═════ DATA LINES

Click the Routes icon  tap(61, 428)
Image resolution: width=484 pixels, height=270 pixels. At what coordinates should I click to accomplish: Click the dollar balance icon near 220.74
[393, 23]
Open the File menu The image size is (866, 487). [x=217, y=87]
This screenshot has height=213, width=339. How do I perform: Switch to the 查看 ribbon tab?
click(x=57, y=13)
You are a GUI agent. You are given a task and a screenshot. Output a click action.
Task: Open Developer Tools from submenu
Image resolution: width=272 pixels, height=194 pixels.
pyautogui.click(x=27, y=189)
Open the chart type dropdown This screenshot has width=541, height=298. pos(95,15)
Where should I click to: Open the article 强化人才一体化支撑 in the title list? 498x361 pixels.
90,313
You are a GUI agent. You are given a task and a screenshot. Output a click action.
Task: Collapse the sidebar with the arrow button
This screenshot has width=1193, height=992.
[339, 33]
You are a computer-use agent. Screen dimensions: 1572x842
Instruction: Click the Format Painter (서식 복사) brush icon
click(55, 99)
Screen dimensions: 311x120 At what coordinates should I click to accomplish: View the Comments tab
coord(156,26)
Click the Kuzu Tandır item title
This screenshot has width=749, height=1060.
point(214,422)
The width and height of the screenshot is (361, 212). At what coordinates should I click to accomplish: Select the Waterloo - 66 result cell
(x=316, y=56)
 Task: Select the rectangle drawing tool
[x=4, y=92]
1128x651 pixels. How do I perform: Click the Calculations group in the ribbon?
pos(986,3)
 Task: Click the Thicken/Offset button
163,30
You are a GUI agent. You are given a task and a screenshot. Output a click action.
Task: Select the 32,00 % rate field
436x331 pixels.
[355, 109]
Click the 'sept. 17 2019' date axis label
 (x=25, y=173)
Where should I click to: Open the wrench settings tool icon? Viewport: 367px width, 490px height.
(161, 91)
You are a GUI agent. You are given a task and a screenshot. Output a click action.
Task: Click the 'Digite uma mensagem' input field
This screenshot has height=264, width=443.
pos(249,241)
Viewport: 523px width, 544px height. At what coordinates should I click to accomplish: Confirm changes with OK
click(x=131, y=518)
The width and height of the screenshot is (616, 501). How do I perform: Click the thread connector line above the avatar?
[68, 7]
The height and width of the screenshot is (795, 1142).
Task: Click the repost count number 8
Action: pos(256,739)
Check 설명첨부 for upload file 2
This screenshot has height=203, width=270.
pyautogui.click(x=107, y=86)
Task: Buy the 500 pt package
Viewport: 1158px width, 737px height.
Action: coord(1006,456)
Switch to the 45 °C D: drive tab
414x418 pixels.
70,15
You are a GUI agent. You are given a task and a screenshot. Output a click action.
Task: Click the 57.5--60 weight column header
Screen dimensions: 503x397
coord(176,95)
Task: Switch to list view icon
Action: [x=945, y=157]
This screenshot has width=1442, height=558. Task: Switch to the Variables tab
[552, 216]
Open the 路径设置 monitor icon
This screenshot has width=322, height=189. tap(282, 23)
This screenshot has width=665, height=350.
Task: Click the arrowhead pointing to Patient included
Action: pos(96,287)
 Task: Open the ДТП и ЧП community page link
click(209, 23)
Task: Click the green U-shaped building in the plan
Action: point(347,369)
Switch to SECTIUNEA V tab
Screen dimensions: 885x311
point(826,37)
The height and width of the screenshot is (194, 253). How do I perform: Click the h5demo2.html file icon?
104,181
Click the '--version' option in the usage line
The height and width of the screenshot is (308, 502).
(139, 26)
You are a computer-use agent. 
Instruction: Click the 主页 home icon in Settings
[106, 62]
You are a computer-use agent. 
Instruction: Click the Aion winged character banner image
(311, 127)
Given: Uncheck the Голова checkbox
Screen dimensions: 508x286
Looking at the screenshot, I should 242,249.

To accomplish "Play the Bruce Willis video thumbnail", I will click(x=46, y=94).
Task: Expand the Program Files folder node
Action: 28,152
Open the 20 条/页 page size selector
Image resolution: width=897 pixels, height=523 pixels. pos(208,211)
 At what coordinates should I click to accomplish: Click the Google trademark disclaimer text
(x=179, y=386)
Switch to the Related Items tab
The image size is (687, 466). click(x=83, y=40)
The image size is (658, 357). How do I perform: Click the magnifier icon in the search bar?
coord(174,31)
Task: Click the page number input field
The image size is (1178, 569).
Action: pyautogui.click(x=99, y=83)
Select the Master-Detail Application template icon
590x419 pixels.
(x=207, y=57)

══════════

WHAT YOU ARE ASKED TO DO
Rewrite the data from the line with "The image size is (658, 357)." through the end of the data, adding 28 to every coordinate in the answers.

WRITTEN ANSWER
The image size is (658, 357). How do I perform: Click the magnifier icon in the search bar?
coord(202,59)
Task: Click the page number input field
The image size is (1178, 569).
Action: pyautogui.click(x=127, y=111)
Select the Master-Detail Application template icon
590x419 pixels.
(x=235, y=85)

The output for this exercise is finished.